If your long-held dream has been to own a classic car, then you should try to make that dream a reality whenever you can. It might take some time to save up, it might take some time to learn the pros and cons of classic car ownership, but once you’re ready to take the plunge, you’ll never look back. Owning a classic car is a joy.
However, it will only be a joy if you pick the right car to begin with. Buying a classic car that isn’t quite right (or is a lot wrong) can certainly diminish your love for the older car, and it might even mean you no longer want to own one at all.
Just like when buying any car, there are some specific things to look out for. It’s just that with a classic car, there are some other things to check out before putting down any money. Read on to find out more.
To begin with, the cost of a classic car will always be more than a newer car (sometimes a lot more), although how much exactly will depend on the condition and make or model of the classic car you are looking at. The only exception to this rule is if the classic car needs a lot of work, or if the newer car is a supercar or similar. However, in general terms, you will be spending more than you would if you bought something more ‘standard’.
We would never recommend going completely over your budget if you see a car you love, but since classic cars are becoming fewer and farther between, if you are only a little short of the asking price it might be wise to consider finding a top-up through payday loans, asking friends and family for help, or getting additional funds from a bank loan. Missing out on the perfect classic car for the sake of a few hundred pounds doesn’t bear thinking about.
Before you part with any cash whatsoever, you must inspect the car. There are plenty of online auctions where you can potentially find the car you have been looking for for years, but unless you can inspect the car thoroughly, placing a bid is always a big risk.

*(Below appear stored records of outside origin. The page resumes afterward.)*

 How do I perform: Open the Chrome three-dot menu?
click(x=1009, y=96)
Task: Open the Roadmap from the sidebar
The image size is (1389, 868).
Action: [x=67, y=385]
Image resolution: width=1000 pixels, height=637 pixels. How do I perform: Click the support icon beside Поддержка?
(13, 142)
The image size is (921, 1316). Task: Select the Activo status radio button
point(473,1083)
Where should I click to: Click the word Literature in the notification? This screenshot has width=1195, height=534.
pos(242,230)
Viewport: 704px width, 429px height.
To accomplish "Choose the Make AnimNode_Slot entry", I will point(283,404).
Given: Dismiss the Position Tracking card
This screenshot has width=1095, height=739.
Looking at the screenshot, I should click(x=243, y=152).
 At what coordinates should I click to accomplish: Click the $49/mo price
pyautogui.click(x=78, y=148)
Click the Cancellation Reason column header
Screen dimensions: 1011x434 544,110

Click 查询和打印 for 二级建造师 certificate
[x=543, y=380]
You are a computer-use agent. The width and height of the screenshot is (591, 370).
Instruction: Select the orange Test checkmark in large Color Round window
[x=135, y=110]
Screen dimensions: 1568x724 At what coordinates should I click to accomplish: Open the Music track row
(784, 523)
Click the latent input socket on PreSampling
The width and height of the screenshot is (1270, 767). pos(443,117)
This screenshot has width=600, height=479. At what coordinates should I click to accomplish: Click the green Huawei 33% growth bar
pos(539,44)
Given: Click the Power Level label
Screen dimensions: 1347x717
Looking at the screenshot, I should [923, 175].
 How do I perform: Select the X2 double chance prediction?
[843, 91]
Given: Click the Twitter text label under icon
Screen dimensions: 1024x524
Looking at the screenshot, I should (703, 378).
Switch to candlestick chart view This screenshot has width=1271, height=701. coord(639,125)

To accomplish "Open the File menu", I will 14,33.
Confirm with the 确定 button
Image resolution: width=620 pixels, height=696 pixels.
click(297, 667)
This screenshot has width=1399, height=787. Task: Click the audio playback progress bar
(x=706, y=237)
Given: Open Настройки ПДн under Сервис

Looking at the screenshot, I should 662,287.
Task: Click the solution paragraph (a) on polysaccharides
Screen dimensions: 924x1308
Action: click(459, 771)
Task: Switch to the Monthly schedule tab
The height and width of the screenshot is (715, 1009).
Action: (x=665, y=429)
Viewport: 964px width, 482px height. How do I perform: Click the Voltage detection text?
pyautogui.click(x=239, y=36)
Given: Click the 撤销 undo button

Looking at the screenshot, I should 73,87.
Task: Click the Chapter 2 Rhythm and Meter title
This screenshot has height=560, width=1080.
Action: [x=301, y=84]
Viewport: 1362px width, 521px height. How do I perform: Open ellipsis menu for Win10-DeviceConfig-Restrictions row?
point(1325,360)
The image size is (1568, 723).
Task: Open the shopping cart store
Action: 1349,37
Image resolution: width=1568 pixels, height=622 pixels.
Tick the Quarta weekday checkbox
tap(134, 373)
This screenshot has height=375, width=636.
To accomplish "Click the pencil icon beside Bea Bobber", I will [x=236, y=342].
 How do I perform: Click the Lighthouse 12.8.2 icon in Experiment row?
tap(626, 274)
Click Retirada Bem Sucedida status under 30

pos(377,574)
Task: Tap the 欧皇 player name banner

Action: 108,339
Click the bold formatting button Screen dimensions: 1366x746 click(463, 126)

When you can see the car, rust is something you need to look out for. Classic cars, due to their age and often how they have been stored, as well as how they were originally made, are susceptible to rust, and so you should probably expect a small amount – the only time not to expect it is if you’re buying a completely restored car for a larger amount of money. In general terms, you are going to see some rust at some points on the vehicle. However, if you see lots of rust, or you see where repairs have been made, this could suggest more expensive underlying problems. As well as the more obvious spots, make sure you check the:
- Wheel arches
- Under carpets
- In the boot
Another must-do when you are buying a classic car is to take it for a test drive. You need to feel comfortable driving the car, especially if you’ve never had one before and are used to a more luxurious interior. It could be that, once you finally get to drive one, you realise that classic cars aren’t really for you.
The test drive will also give you a chance to check the engine and the interior more thoroughly.